# rail station



## Duke (Nov 12, 2008)

I have just got a place in Almoradi on the southern Costa Blanca, can anyone tell me where the nearest railway station is ? thanks


----------



## Suenneil (Feb 17, 2009)

Duke said:


> I have just got a place in Almoradi on the southern Costa Blanca, can anyone tell me where the nearest railway station is ? thanks


Hi Duke ... welcome!

I dont know that area myself, but a quick google search told me that the nearest station is 5km away - San Isidro.

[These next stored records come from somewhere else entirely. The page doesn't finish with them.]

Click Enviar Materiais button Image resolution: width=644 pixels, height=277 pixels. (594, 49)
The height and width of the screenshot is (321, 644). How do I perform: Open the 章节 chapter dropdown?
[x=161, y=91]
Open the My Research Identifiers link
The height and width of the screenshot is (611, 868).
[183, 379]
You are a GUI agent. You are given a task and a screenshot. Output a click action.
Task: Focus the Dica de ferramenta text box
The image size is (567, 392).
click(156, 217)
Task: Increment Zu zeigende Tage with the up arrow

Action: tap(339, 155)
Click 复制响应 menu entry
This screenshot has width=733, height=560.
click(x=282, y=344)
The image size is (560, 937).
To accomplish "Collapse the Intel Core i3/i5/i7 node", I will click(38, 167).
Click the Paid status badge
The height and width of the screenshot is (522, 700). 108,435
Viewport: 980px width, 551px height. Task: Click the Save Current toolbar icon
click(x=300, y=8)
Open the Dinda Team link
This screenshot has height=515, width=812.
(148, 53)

I only checked one search so you may come across more information if you have the time to take a look around the internet......also, I am sure one or two people on here will have first hand knowledge of the area and will either confirm or deny what I have just told you !!! 

Sue

oops ... also just seen that even though the Town where the station is located is San Isidro .. the station name is Albatera/Catral ....


----------



## Duke (Nov 12, 2008)

Suenneil said:


> Hi Duke ... welcome!
> 
> I dont know that area myself, but a quick google search told me that the nearest station is 5km away - San Isidro.
> 
> ...


Well thank you Sue, im not very good on computers thats why I posted the question , must say I didn't expect a reply so soon. Again many thanks.
Steve


----------



## Suenneil (Feb 17, 2009)

Duke said:


> Well thank you Sue, im not very good on computers thats why I posted the question , must say I didn't expect a reply so soon. Again many thanks.
> Steve


 No worries ... your message just happened to pop up in my inbox when I was free to respond pretty much straight away! .... its not always like that!

Im sure you will get a couple of more replies anyway ...

Sue


----------